We are not restricted to the case where each constraint C is transformed in itself by the permutation, such as when one permutes A and B in the constraint A+B>0. Usually, most constraints are transformed into other ones.

For the cube problem, CAIA finds 47 solutions: for each solution that it finds, it can immediately add 47 new solutions.

One of these solutions is the following permutation:

 All the classical geometrical symmetries are among these 47 solutions: to the center, to the mean planes, etc. However, it found them from the constraints: it does not know geometry; the method can be used for problems where there is no geometrical interpretation. For instance, if unknowns A and B appear only in the constraint A+B=1,000,000 exchanging A and B gives the same constraint. Naturally, CAIA can often add new constraints for avoiding to generate a solution and its symmetrical ones. In the preceding example, if the values of A and B are different, adding constraint A<B will remove all the symmetrical solutions.

For three main reasons, CAIA needs finding symmetries:

1. This decreases the size of the search space, because constraints are added to prevent finding symmetrical solutions.

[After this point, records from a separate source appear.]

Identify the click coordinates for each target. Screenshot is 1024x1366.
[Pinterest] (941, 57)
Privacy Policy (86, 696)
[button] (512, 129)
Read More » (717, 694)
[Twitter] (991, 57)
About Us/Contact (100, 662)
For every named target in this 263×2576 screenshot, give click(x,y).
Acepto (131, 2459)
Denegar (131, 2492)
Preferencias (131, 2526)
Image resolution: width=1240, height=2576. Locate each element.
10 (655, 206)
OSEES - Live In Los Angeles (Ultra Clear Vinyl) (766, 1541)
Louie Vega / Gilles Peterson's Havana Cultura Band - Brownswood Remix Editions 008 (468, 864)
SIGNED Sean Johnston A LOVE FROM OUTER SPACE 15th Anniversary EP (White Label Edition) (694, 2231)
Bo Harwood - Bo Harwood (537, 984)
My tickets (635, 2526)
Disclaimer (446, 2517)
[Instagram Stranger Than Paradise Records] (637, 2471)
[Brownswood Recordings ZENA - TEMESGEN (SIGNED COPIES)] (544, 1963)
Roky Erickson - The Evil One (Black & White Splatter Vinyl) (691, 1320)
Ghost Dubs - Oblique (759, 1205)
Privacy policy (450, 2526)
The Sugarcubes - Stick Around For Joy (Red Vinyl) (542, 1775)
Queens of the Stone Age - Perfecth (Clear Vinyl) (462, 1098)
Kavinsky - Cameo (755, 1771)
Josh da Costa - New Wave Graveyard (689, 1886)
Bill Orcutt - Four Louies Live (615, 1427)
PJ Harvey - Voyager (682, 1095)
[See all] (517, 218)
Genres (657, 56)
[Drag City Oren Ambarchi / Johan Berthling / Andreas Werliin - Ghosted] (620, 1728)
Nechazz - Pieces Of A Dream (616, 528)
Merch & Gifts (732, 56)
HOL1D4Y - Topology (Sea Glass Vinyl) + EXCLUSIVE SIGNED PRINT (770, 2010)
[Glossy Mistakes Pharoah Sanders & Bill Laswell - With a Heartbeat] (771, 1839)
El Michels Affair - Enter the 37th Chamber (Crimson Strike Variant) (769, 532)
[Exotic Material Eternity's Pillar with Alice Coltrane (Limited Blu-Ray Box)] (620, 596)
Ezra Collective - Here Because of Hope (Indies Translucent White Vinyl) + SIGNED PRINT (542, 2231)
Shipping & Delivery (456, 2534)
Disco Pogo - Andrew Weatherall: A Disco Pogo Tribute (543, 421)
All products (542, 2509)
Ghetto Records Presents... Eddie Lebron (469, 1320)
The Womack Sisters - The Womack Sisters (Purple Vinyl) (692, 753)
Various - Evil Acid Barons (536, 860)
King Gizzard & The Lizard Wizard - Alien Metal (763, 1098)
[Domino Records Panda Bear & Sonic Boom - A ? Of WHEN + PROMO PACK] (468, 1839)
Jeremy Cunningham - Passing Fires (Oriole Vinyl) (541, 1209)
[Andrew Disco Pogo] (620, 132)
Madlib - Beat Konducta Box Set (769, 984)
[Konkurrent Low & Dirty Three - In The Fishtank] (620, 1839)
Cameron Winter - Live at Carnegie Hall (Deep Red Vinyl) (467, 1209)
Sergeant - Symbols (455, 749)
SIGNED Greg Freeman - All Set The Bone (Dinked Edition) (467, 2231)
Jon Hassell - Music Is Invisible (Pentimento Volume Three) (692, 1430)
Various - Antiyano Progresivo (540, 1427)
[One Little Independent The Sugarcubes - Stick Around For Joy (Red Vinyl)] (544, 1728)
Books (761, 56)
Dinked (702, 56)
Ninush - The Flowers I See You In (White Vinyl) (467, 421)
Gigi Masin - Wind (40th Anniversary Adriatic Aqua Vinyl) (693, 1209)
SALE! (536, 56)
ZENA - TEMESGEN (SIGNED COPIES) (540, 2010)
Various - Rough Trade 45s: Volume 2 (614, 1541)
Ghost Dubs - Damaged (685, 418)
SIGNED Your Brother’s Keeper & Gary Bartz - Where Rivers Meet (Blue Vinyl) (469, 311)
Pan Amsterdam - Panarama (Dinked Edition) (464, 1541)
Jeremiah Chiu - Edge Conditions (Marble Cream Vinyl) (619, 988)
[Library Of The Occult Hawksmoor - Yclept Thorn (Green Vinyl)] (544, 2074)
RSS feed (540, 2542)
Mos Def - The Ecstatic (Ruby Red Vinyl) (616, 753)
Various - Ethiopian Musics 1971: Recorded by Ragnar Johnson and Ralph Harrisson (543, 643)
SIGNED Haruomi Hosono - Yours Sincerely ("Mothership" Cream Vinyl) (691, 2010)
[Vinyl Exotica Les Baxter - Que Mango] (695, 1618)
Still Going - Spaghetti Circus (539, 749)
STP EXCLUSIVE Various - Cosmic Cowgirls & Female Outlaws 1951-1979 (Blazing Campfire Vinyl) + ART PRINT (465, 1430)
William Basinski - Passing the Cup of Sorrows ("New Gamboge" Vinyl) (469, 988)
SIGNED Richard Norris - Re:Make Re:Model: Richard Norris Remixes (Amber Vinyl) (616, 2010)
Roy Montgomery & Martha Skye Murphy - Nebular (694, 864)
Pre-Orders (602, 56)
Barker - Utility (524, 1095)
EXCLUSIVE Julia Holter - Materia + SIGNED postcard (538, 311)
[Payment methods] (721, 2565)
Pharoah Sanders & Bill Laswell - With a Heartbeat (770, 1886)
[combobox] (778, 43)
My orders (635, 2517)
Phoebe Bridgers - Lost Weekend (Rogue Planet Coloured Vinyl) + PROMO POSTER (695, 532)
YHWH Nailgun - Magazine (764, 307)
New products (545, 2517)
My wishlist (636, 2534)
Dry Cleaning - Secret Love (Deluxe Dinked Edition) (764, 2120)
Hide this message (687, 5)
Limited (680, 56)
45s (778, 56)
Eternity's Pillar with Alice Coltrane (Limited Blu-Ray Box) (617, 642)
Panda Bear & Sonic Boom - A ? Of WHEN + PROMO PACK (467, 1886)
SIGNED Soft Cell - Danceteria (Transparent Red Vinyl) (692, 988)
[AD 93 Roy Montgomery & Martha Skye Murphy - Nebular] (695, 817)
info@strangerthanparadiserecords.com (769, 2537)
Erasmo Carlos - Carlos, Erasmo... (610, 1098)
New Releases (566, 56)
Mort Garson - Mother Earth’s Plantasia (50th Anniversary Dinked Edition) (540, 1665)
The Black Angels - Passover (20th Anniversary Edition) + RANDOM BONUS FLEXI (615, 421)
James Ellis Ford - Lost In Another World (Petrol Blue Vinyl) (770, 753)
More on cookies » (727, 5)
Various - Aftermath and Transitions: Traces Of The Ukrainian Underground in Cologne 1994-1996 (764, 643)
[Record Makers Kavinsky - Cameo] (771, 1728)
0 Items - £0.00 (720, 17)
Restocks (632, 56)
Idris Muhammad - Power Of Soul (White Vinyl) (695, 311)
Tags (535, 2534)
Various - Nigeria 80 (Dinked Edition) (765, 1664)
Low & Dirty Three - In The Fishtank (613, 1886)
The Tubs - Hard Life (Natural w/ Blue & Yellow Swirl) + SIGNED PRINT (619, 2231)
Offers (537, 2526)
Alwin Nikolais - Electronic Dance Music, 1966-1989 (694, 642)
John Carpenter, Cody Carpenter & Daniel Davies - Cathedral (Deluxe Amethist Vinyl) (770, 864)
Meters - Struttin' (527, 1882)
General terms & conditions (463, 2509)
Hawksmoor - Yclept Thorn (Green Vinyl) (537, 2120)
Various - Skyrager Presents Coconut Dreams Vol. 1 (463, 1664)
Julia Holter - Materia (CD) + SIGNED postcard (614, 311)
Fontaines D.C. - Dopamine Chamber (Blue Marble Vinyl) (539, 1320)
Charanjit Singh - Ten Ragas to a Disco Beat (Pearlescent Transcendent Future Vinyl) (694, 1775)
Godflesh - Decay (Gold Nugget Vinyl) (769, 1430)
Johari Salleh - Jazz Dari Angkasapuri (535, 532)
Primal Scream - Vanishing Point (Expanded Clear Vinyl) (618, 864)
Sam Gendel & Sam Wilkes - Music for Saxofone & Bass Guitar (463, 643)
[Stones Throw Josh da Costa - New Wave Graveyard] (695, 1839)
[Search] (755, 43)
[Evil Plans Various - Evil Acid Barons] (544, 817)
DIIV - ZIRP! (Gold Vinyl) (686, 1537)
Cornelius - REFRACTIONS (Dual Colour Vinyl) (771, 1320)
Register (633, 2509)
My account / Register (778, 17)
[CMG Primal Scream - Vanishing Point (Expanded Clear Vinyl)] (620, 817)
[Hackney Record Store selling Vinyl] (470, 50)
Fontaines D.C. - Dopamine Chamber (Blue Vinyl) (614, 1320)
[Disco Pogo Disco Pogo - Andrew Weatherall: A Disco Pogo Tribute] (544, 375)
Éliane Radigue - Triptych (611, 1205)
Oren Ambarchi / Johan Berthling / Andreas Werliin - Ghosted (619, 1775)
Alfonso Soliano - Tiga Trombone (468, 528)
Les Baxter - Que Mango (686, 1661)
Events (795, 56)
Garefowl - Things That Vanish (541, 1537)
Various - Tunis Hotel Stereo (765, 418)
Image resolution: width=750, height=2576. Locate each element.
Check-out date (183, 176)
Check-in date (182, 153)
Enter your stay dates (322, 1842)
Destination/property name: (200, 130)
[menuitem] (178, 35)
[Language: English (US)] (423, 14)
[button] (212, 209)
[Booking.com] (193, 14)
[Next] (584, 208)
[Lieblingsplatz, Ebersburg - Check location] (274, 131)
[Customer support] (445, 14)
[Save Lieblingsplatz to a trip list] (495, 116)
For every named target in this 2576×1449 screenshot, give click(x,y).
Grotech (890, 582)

2. This increases the speed of the resolution process: for every new solution, one can immediately generate all its symmetrical solutions. For the cube, the system is 48 times faster once it has found the symmetries.

3. It is easier to create constraints: for each new constraint, CAIA adds all the constraints that are obtained by symmetry. Let us notice that it does not generate 47 other constraints for each constraint: as few unknowns are in a constraint, many of the constraints generated in that way are identical.

 

If one believes to help the system by adding constraints to the initial formulation, this is a mistake: this may hide some symmetries. For instance, one may be proud to have proven the constraint F(17)+F(11)=F(5)+F(23). Unfortunately, adding this constraint in the initial formulation will remove most of the symmetries, including the one given above. Indeed, the constraint that would be created with this symmetry is F(11)+F(17)=F(15)+F(13); it is not among the initial constraints of this new formulation. As it often happens, when one has a clever system, it is not good to try to help it: one may complicate its task. Let us trust CAIA to do its job.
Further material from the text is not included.